* [What is required]: The line with "Film (124, 594)", the line with "[button] (1663, 50)", and all lines between them in the material below: return these exactly, and no others.

** Source information follows **

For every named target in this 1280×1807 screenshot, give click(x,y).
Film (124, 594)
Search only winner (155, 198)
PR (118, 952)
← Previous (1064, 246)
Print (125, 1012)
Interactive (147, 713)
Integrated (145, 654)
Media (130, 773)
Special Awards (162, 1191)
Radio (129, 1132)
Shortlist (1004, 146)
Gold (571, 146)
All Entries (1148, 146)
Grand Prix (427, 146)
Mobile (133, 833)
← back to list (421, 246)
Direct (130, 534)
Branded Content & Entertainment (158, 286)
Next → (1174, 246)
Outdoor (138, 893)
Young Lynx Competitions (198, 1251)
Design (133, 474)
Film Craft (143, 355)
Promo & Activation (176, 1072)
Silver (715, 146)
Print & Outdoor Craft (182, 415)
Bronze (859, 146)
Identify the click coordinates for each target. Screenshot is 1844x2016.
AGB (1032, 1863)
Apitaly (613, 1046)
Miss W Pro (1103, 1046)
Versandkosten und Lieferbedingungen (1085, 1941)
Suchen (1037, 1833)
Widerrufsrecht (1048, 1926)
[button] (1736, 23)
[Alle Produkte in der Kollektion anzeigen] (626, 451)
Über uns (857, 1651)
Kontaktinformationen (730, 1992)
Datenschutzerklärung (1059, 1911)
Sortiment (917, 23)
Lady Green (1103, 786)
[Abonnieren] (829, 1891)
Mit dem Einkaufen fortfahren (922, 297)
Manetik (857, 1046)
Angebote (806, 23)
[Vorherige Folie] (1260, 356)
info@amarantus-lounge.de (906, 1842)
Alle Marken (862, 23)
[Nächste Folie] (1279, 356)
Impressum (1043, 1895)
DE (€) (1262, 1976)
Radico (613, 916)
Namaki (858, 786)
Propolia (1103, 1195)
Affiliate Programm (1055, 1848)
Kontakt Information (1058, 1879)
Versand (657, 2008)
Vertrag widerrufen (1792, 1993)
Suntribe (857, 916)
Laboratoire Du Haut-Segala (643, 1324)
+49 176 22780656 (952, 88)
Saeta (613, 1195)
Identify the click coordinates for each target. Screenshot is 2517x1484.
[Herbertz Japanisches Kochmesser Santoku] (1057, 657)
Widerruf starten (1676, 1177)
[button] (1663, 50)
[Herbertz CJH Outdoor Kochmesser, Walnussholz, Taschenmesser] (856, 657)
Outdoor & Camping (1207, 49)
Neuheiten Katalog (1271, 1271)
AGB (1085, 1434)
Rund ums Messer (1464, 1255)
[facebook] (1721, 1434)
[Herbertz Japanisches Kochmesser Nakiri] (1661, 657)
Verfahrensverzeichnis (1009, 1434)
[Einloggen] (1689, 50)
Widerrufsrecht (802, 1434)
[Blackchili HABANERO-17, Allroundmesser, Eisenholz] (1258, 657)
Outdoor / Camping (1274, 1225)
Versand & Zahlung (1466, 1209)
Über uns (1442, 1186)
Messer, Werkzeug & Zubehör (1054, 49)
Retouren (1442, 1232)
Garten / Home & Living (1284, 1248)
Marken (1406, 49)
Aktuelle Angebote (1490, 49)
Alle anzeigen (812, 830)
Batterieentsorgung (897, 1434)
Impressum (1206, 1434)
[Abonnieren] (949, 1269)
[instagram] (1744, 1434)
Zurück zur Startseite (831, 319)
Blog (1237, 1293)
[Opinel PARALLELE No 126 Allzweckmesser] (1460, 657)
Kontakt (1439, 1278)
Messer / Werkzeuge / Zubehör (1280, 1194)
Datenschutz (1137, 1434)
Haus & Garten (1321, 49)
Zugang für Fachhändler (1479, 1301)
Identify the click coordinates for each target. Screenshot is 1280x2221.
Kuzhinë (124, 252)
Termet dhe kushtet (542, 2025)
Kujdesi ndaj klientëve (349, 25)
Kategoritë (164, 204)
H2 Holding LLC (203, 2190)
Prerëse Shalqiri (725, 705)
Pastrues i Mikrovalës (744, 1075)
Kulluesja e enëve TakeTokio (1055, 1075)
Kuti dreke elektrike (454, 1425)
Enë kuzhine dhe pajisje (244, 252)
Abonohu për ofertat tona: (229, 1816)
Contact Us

** End of Source information **

* [Answer below]:
Film (124, 594)
Search only winner (155, 198)
PR (118, 952)
← Previous (1064, 246)
Print (125, 1012)
Interactive (147, 713)
Integrated (145, 654)
Media (130, 773)
Special Awards (162, 1191)
Radio (129, 1132)
Shortlist (1004, 146)
Gold (571, 146)
All Entries (1148, 146)
Grand Prix (427, 146)
Mobile (133, 833)
← back to list (421, 246)
Direct (130, 534)
Branded Content & Entertainment (158, 286)
Next → (1174, 246)
Outdoor (138, 893)
Young Lynx Competitions (198, 1251)
Design (133, 474)
Film Craft (143, 355)
Promo & Activation (176, 1072)
Silver (715, 146)
Print & Outdoor Craft (182, 415)
Bronze (859, 146)
Identify the click coordinates for each target. Screenshot is 1844x2016.
AGB (1032, 1863)
Apitaly (613, 1046)
Miss W Pro (1103, 1046)
Versandkosten und Lieferbedingungen (1085, 1941)
Suchen (1037, 1833)
Widerrufsrecht (1048, 1926)
[button] (1736, 23)
[Alle Produkte in der Kollektion anzeigen] (626, 451)
Über uns (857, 1651)
Kontaktinformationen (730, 1992)
Datenschutzerklärung (1059, 1911)
Sortiment (917, 23)
Lady Green (1103, 786)
[Abonnieren] (829, 1891)
Mit dem Einkaufen fortfahren (922, 297)
Manetik (857, 1046)
Angebote (806, 23)
[Vorherige Folie] (1260, 356)
info@amarantus-lounge.de (906, 1842)
Alle Marken (862, 23)
[Nächste Folie] (1279, 356)
Impressum (1043, 1895)
DE (€) (1262, 1976)
Radico (613, 916)
Namaki (858, 786)
Propolia (1103, 1195)
Affiliate Programm (1055, 1848)
Kontakt Information (1058, 1879)
Versand (657, 2008)
Vertrag widerrufen (1792, 1993)
Suntribe (857, 916)
Laboratoire Du Haut-Segala (643, 1324)
+49 176 22780656 (952, 88)
Saeta (613, 1195)
Identify the click coordinates for each target. Screenshot is 2517x1484.
[Herbertz Japanisches Kochmesser Santoku] (1057, 657)
Widerruf starten (1676, 1177)
[button] (1663, 50)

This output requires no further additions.